MAR-151: Added support for Debian 10 Buster to preseed role:
- Updated role reference documentaiton. - Updated role meta information. - Updated tests. - Parametrise distribution release in one of the tests to cover both servers with custom overrides being tested.
MAR-151: Use 2048-bit DH parameter for IMAP server under Debian 10 Buster:
- Deploy a statically-generated DH parameter. - Set-up DH parameter configuration based on Debian version. - Implemented test for newly-generated file.
MAR-151: Fix tests that fail due to differences between Debian Stretch and Debian Buster:
- Update the regex patterns used to locate deliveries via Dovecot. - Enable verbose mode for gnutls-cli in one of the tests in order to show the DH key size. - Update the list of expected TLS ciphers for SMTP port 25 to account for inclusion of additional ciphers in Debian Buster. - Fix how the allowed relay IP is being fetched, because host.ansible.get_variables method fails to resolve dynamic variables.
MAR-151: Added support for Debian 10 Buster to mail_server role:
- Updated role reference documentaiton. - Updated role meta information. - Updated tests. - Improve handling of configured IP in tests to avoid hard-coding the value in the relevant test for Postfix configuration file content.
MAR-151: Added support for Debian 10 Buster to mail_forwarder role:
- Updated role reference documentaiton. - Updated role meta information. - Updated tests. - Set the smtpd_relay_restrictions configuration option for Postfix SMTP server in mail_forwarder role (required for version found in Debian 10 Buster).

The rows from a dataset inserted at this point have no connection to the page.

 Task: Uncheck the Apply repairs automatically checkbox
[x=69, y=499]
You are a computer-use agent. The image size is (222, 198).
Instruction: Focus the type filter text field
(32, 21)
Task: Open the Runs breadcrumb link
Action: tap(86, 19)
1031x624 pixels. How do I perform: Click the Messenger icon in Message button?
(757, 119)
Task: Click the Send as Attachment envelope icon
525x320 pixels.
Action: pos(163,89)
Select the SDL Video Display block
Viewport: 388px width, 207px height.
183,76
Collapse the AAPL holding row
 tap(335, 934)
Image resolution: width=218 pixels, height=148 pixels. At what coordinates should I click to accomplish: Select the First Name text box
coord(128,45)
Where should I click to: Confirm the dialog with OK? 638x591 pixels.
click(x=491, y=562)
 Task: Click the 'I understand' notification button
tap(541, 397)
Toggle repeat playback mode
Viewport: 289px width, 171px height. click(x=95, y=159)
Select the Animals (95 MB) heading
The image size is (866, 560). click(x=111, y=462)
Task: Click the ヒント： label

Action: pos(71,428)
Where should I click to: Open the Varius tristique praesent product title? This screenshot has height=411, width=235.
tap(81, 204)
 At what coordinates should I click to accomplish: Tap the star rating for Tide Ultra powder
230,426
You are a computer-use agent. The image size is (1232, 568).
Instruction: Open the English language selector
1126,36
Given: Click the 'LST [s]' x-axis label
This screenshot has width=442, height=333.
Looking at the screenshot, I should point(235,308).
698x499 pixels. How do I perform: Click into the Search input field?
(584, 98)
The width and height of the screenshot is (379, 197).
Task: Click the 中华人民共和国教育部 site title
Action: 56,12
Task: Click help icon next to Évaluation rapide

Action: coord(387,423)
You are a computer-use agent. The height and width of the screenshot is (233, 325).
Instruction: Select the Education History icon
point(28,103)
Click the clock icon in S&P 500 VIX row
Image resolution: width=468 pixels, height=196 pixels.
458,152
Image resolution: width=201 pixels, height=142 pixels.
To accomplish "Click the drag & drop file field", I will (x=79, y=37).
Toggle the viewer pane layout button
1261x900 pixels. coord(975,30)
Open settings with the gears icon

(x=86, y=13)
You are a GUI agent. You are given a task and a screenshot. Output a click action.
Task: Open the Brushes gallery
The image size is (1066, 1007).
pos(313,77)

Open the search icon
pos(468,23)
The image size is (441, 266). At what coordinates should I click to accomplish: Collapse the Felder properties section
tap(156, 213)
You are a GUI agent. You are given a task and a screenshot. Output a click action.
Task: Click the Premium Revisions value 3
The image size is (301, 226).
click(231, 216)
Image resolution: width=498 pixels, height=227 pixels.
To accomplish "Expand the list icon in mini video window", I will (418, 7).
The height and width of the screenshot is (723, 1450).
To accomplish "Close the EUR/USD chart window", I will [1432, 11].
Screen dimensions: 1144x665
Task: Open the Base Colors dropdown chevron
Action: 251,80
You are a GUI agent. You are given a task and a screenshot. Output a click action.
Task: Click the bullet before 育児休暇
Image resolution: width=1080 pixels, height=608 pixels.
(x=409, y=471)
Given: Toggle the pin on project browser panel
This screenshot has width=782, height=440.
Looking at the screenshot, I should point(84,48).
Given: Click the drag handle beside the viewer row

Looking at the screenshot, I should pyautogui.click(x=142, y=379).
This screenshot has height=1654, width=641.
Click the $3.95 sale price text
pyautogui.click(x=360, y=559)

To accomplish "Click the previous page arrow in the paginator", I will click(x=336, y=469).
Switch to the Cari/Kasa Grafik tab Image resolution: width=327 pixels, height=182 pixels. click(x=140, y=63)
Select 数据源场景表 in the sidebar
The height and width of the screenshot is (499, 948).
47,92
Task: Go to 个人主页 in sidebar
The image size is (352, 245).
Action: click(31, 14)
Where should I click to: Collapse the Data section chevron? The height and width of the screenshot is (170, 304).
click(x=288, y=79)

MAR-151: Added support for Debian 10 Buster to database role:
- Updated role reference documentaiton. - Updated role meta information. - Updated tests. - Fix test that produces different outputs during invocation on Stretch/Buster.
MAR-151: Added support for Debian 10 Buster to database_server role:
- Updated role reference documentaiton. - Updated role meta information. - Updated tests. - Deploy MariaDB client login configuration prior to setting-up users/passwords for deprecated feature testing to avoid errors when password gets changed in the middle of a task loop.
MAR-151: Added support for Debian 10 Buster to backup_server role:
- Updated role reference documentation. - Updated role meta information. - Updated tests. - Do not use distribution version-specific SSH configuration file for backup server SSH daemon.